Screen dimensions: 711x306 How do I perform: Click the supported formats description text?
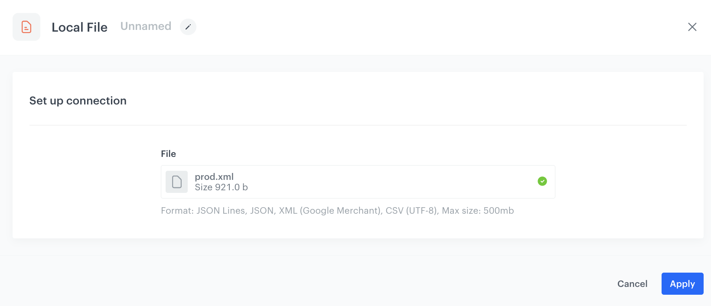[x=337, y=211]
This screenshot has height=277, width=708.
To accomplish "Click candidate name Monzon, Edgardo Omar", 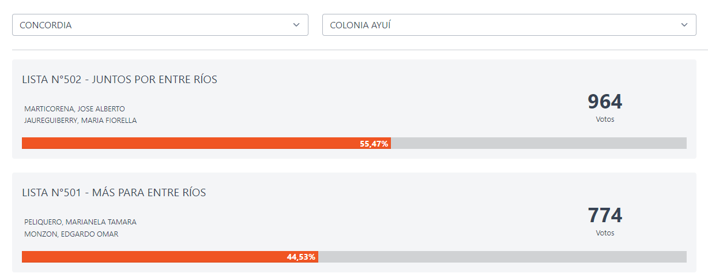I will [x=71, y=234].
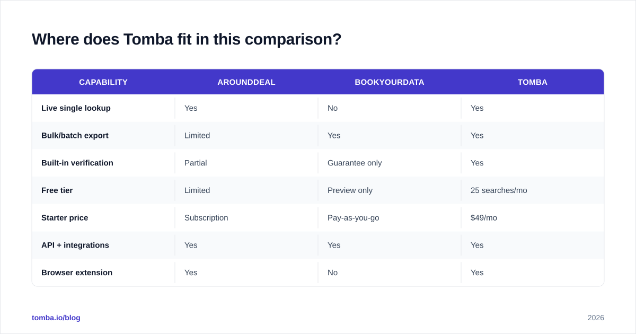The width and height of the screenshot is (636, 334).
Task: Select the TOMBA column header
Action: (x=533, y=82)
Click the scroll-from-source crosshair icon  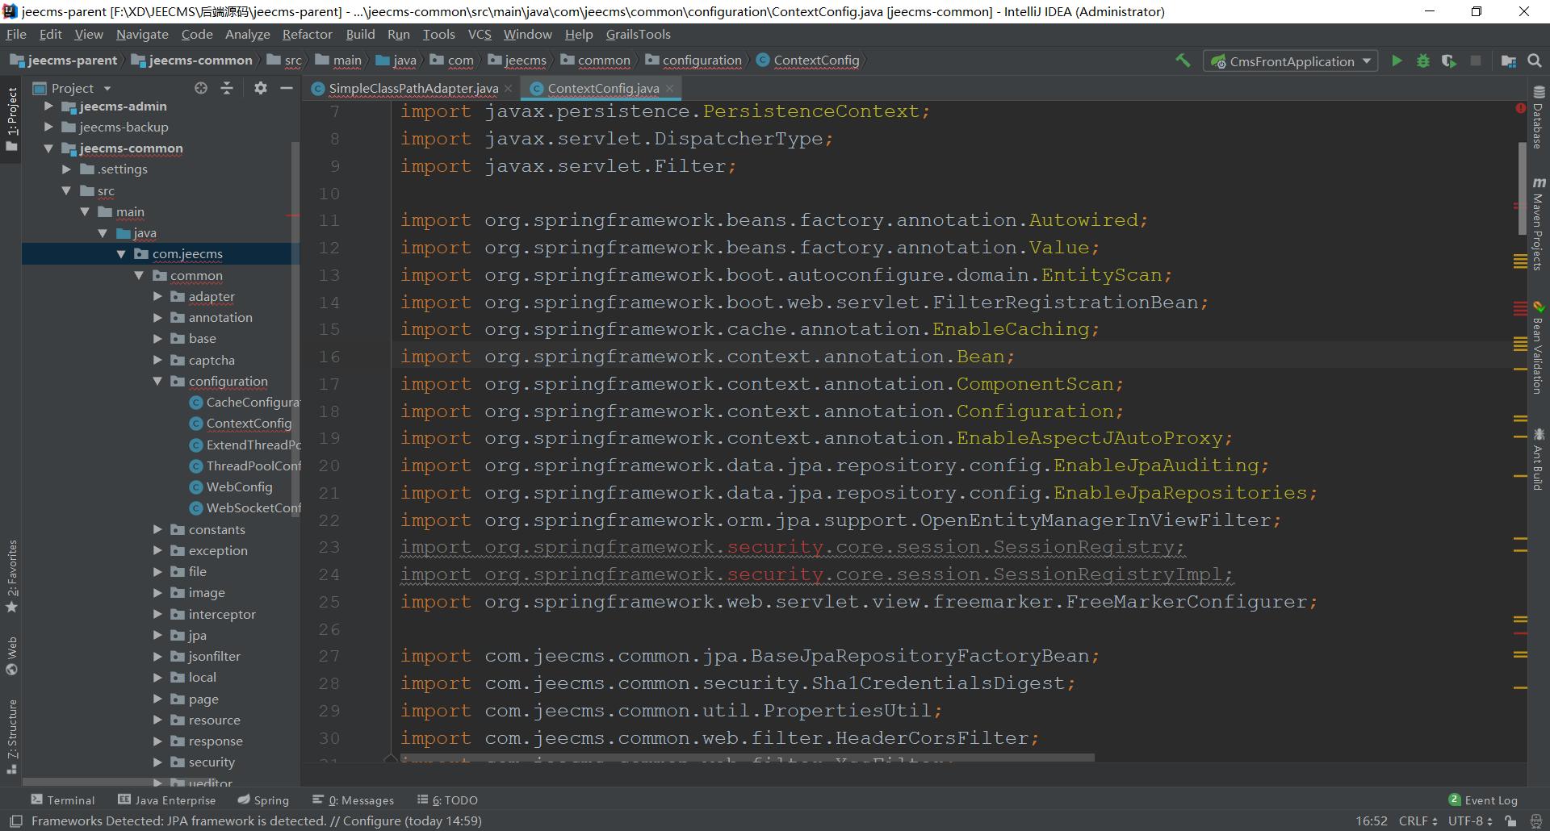[201, 88]
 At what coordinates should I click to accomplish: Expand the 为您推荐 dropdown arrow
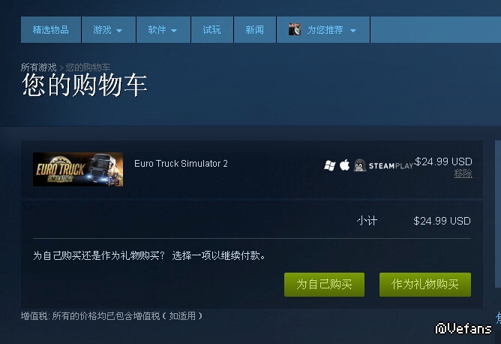tap(353, 31)
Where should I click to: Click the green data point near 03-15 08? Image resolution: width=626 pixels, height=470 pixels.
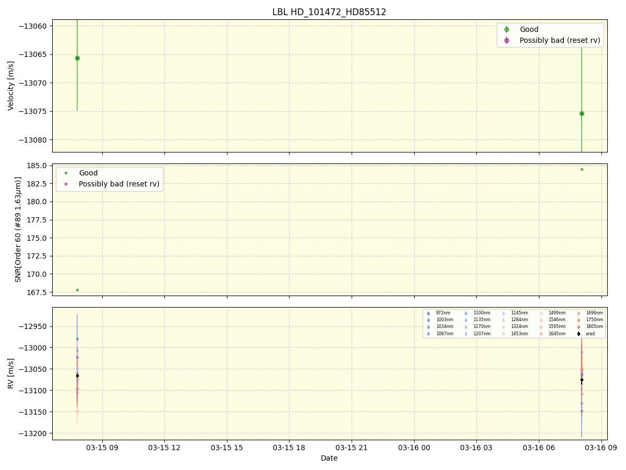click(77, 58)
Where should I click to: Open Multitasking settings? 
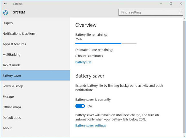tap(11, 55)
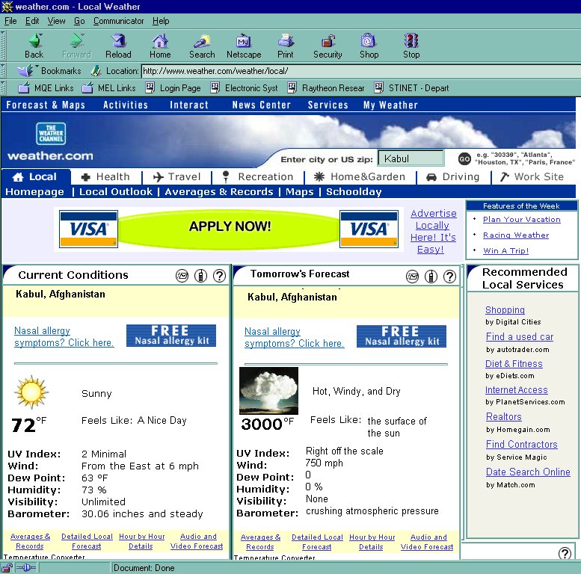
Task: Select the Home&Garden tab
Action: (360, 177)
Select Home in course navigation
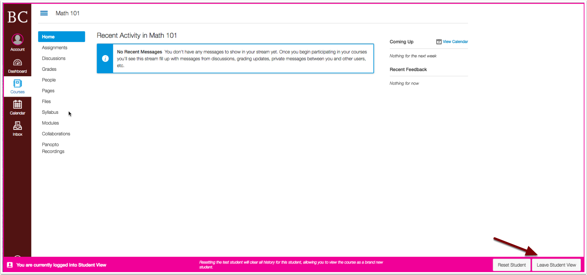Image resolution: width=587 pixels, height=275 pixels. pyautogui.click(x=61, y=37)
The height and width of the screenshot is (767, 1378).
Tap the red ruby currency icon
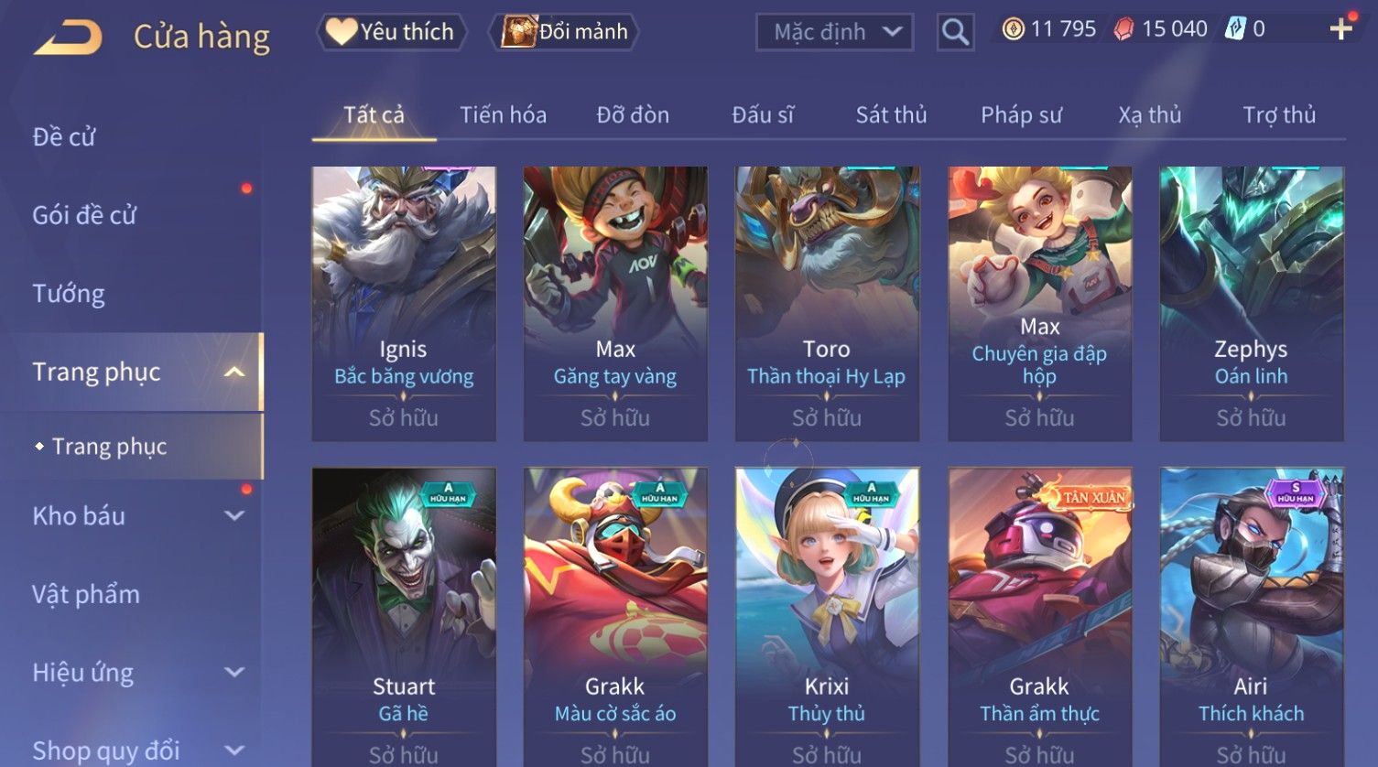pos(1123,29)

* [What is expected] Could you change "navigation" to "sidebar" in everything from the line that contains "Where should I click to: Click" down to the end of the items, keeping all else the same? Leave the pictures out of your answer.

* [Problem solution]
Where should I click to: Click the green data point near 03-15 08? Image resolution: width=626 pixels, height=470 pixels.
click(77, 58)
Where should I click to: Open Multitasking settings? 
tap(11, 55)
Task: Select the Home&Garden tab
Action: (360, 177)
Select Home in course sidebar
Image resolution: width=587 pixels, height=275 pixels. pyautogui.click(x=61, y=37)
The height and width of the screenshot is (767, 1378).
Tap the red ruby currency icon
pos(1123,29)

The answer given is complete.